Makro

Tak efisien, Pemerintah akan pangkas subsidi pupuk

Kamis,  20 September 2012  −  15:42 WIB
Tak efisien, Pemerintah akan pangkas subsidi pupuk
Ilustrasi

Sindonews.com - Pemerintah akan memangkas subsidi pupuk. Hal ini dilakukan, lantaran dalam tiga tahun berturut-turut penyaluran pupuk untuk petani tidak berjalan dengan baik.

Menteri Keuangan Agus DW Martowadojo mengatakan, subsidi pupuk yang di bawah realisasi itu membuat plafonnya diturunkan. Menurutnya, pendistribusian pupuk untuk petani yang dianggarkan di angka sekira 10 juta ton, akan diturunkan jadi 8,5 juta ton.

"Sektor-sektor pertanian terdengar bahwa kelihatannya tahun ini distribusi akan baik, bisa-bisa perlu jumlah yang lebih besar yang dianggarkan di APBN itu," ujar Agus di rumahnya, Jakarta, Kamis (20/9/2012).

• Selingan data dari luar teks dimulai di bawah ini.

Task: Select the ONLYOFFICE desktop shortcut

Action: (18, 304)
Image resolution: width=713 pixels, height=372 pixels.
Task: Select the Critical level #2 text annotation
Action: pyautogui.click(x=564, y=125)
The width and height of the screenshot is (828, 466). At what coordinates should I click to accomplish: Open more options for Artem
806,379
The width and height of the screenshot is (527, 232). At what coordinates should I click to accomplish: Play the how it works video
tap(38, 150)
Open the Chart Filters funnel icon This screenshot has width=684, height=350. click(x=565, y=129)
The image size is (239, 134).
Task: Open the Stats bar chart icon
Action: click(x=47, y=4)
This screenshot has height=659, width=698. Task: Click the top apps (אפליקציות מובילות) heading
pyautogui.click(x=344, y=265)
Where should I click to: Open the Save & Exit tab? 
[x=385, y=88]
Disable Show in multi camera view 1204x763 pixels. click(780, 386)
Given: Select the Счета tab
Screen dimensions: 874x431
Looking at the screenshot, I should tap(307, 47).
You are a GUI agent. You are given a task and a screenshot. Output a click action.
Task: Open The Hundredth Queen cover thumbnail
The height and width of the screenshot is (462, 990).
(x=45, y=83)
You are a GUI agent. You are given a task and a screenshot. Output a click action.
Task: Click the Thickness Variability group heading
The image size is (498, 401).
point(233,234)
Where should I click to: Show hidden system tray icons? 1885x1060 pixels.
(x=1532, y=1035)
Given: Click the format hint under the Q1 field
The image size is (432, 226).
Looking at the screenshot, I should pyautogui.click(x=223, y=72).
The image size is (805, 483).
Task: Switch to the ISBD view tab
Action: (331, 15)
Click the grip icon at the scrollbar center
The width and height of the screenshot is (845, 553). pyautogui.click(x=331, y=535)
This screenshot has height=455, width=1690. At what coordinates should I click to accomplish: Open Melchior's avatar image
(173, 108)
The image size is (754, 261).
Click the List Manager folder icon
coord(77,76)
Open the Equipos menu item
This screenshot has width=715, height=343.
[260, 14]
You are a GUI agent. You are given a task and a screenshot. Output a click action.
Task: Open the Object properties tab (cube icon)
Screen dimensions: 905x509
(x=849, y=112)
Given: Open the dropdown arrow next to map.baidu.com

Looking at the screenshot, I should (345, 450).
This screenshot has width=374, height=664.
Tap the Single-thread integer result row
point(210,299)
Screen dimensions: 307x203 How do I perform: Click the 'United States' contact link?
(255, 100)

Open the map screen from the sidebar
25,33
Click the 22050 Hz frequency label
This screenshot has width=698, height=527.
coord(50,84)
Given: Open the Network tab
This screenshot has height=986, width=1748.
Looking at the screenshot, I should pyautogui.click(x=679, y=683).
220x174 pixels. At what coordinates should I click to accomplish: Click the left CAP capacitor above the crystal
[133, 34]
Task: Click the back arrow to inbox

"Secara UU kita enggak mungkin sudah dipatok sekarang perlu lebih dari itu, jadi kami sarankan ke sektor pertanian harus bicara dengan komisi IV," tambah dia.

Agus menjelaskan, jika nanti pemerintah dan komisi IV sepakat untuk memberikan tambahan plafon, maka akan ada produsen yang diajak untuk membantu distribusi. "Kalau bisa disepakati, silakan nanti produsen pupuk akan bisa bantu pemerintah untuk distribusikan pupuk kalau perlu tambahan ya," ujarnya.

Menurutnya, pihaknya telah mendapat beberapa aspirasi. Jika pupuk kurang, silakan dibicarakan dengan DPR, kemudian nantinya akan dilakukan audit oleh BPK. "Kalau sudah diaudit kita siapkan anggaran di 2013 juga," tukas dia.